→ YOUR INSTRUCTIONS
Leaving out the pictures, transcribe all of the records faithfully.

◆ ◆ ◆ ◆ ◆ ◆ ◆

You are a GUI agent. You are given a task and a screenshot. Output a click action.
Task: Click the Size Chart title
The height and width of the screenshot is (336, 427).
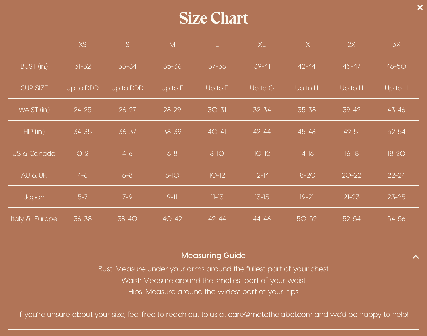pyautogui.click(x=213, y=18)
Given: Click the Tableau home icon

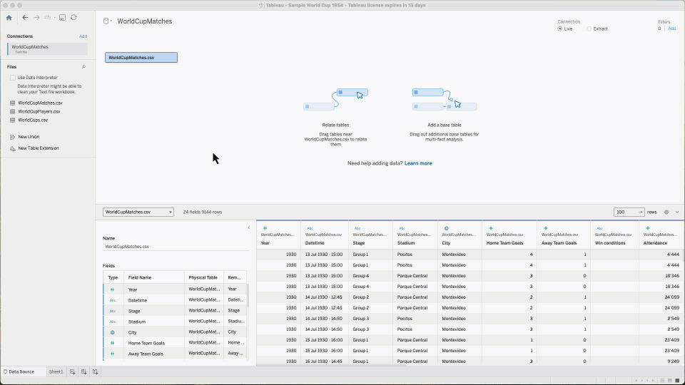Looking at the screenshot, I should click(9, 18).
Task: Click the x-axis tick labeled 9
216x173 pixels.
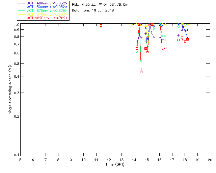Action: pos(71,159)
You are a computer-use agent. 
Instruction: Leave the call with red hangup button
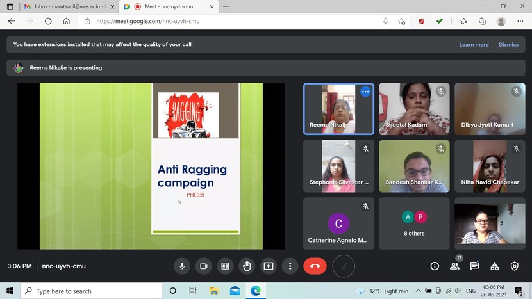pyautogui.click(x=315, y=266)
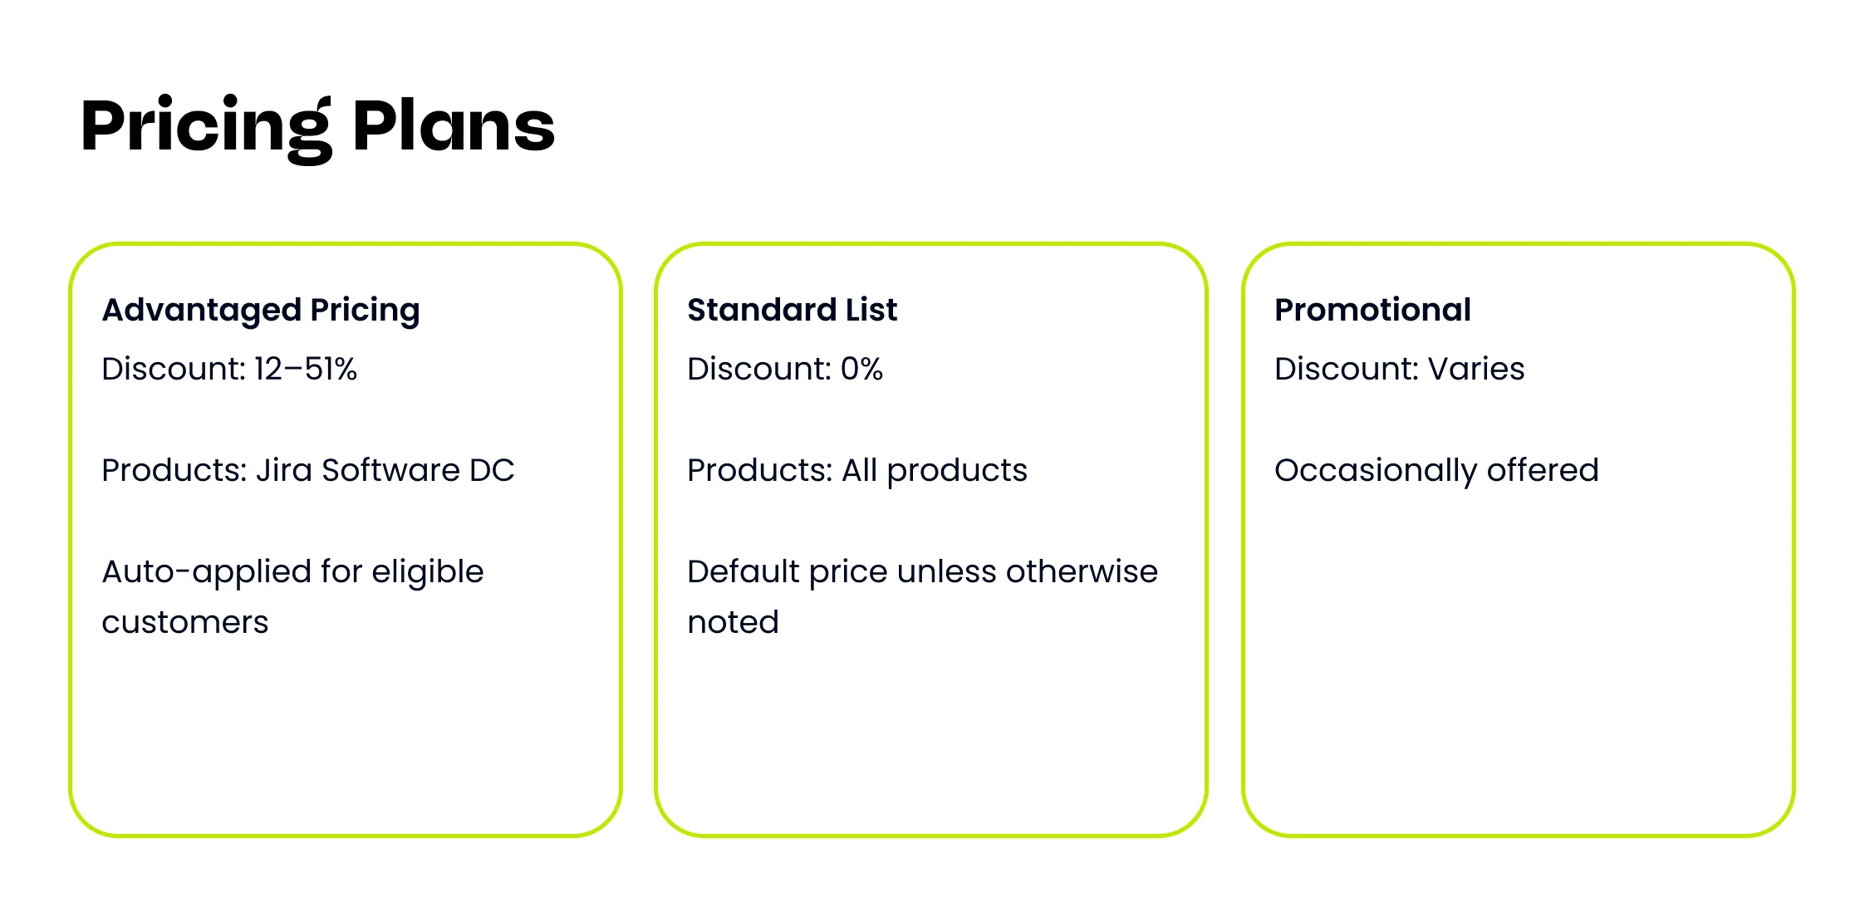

◆ ◆ ◆ ◆ ◆ ◆ ◆

→ TASK RESPONSE
You are a GUI agent. You are given a task and a screenshot. Output a click action.
Task: Click the Size Chart title
The height and width of the screenshot is (336, 427).
pyautogui.click(x=213, y=18)
Given: Click the Tableau home icon

Looking at the screenshot, I should click(9, 18).
Task: Click the x-axis tick labeled 9
216x173 pixels.
Action: pos(71,159)
You are a computer-use agent. 
Instruction: Leave the call with red hangup button
pyautogui.click(x=315, y=266)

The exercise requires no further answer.